The Philippines stands to benefit from rising importation while most of its Asean neighbors suffer from declining shipments from overseas, which is seen to hurt their economies in the near-term, the Washington-based Institute of International Finance (IIF) said.

With strong imports, including those of capital equipment, the Philippines is seen to have a better chance to rebound from a slow first quarter growth, the IIF said.

The sluggish global trading environment has led to a sharp import compression in major Southeast Asian economies and in South Korea in the first half of 2019. Except for the Philippines, the large Asean economies and South Korea all posted sharp tumbles in external trade, IIF research head for Asean and India Reza Siregar and associate economist Yuanliu Hu said in a June 24 Asean Economic Views report titled, “Import Compression: Unraveling Growth Outlook.”

The report said major traders in the region experienced consecutive months of sharp year-on-year declines in capital imports beginning as early as late 2018.

“Learning from past experiences, the recent fall in imports should, in our view, offset the impact of weak exports on the overall net export balance and support the current account position. However, the multiplier effects of import contraction on investment will likely dampen the GDP growth outlook for countries in the region this year and possibly the next,” the IIF said.

The IIF warned that since import flows were highly linked to investment flows, the sharp reduction in capital and intermediate imports being experienced by Indonesia, Malaysia, Thailand and South Korea signaled a slowdown in foreign direct investment (FDI) flows and therefore weaker investment outlooks for these countries.

“Except for Malaysia, we find that countries with a high export and import correlation—such as South Korea and Thailand—tend to report a relatively high FDI-capital import correlation. The trade-offs between net exports and investment due to import compression are, in fact, not new.
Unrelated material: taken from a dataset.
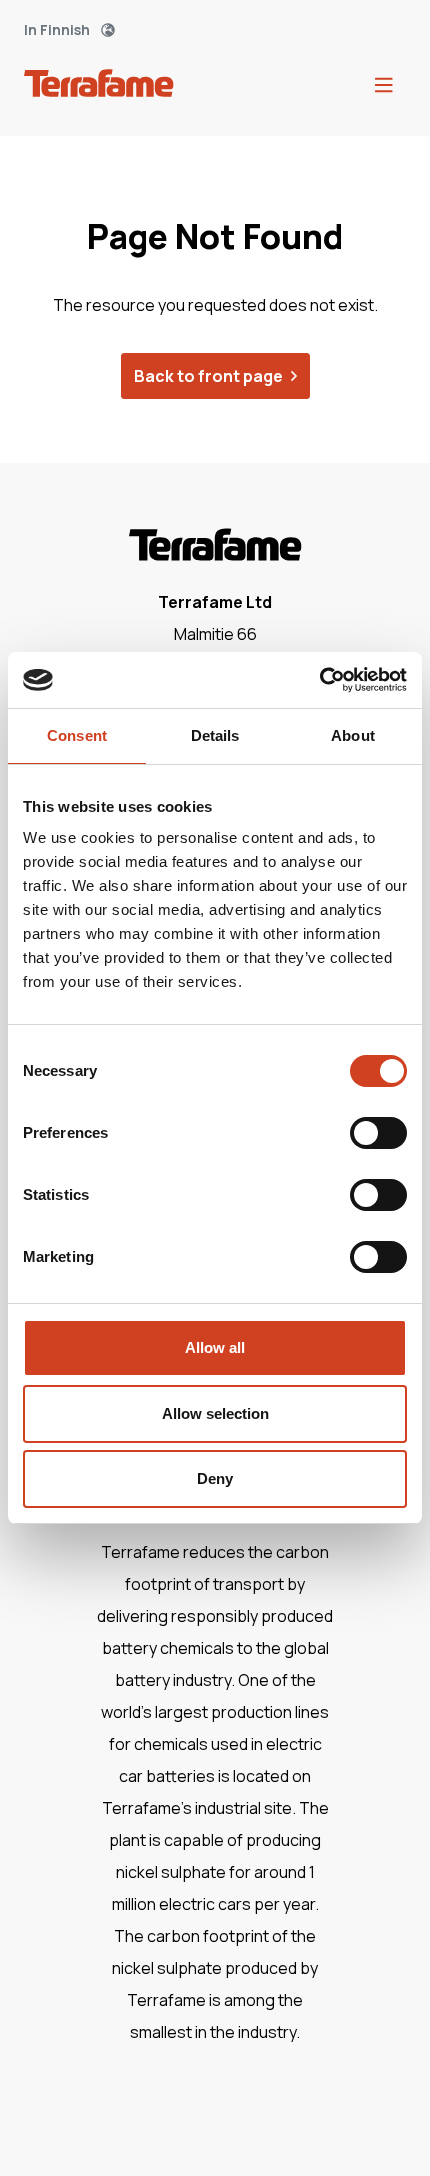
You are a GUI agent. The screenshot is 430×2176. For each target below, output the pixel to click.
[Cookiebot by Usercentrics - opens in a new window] (319, 680)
Fallen imports contributed to stronger current account positions, sluggish investments, and slower GDP growth during the 1997 East Asian crisis and the 2008 global financial crisis in South Korea, Malaysia, and Thailand,” according to the IIF.

In the case of the Philippines, which bucked the trend of declining imports, Siregar told the Inquirer in an e-mail that “since imports remained relatively strong, including capital imports, we should expect growth to rebound from its level in the first quarter of 2019.”
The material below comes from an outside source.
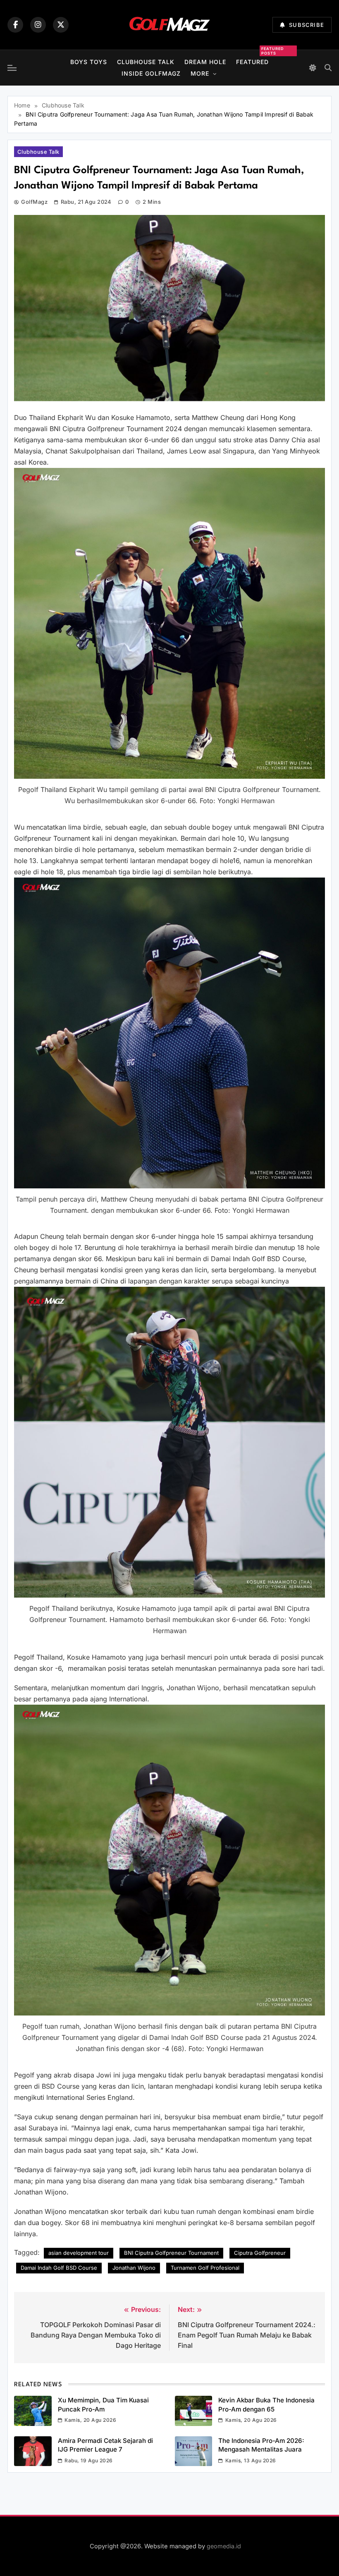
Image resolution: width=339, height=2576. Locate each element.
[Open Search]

As of April, the Philippines’ imports rose 2.9 percent year-on-year to $35.2 billion.

But Siregar said the recovery in gross domestic product growth could only happen if it was coupled with “more timely execution of fiscal spending.”

To recall, GDP expansion fell to a four-year low of 5.6 percent in the first quarter, below the government’s downgraded 6-7 percent full-year target range, as the government operated under reenacted 2018 appropriations at the start of the year and underspent about P1 billion a day.

President Duterte signed the P3.7-trillion 2019 national budget only on April 15, or more than four months late, as the two houses of Congress squabbled over pork funds.

At present, the government was implementing a catch-up spending plan to reverse the slower first-quarter GDP growth.

However, Siregar acknowledged the problems also being caused by increasing imports and declining exports.

“Indeed, the challenge facing the Philippines is more on maintaining external imbalance—the current account imbalance,” Siregar said.

This challenge, he said, was amplified by the tighter competition on the financial account side amid the expected weaker global economy.

Attracting FDIs and portfolio investment to finance the current account deficit and keeping surplus balance of payments can be more challenging in the coming quarter, Siregar added.

The current account deficit ballooned to $1.216 billion as of  end-March, equivalent to 1.5 percent of GDP, from only $322 million, or 0.4 percent, of GDP a year ago.

This wider current account gap had been attributed by the government to the also bigger first-quarter trade-in-goods deficit, which at $12.4 billion was 17.3-percent larger than a year ago amid faster growth of imports over exports.

The prevailing current account deficit had been putting pressure on the peso, which weakened to 12-year lows last year.

Economic managers had said that with the Duterte administration’s ambitious “Build, Build, Build” infrastructure program in full swing, demand for imports of mostly capital goods would remain strong the near term.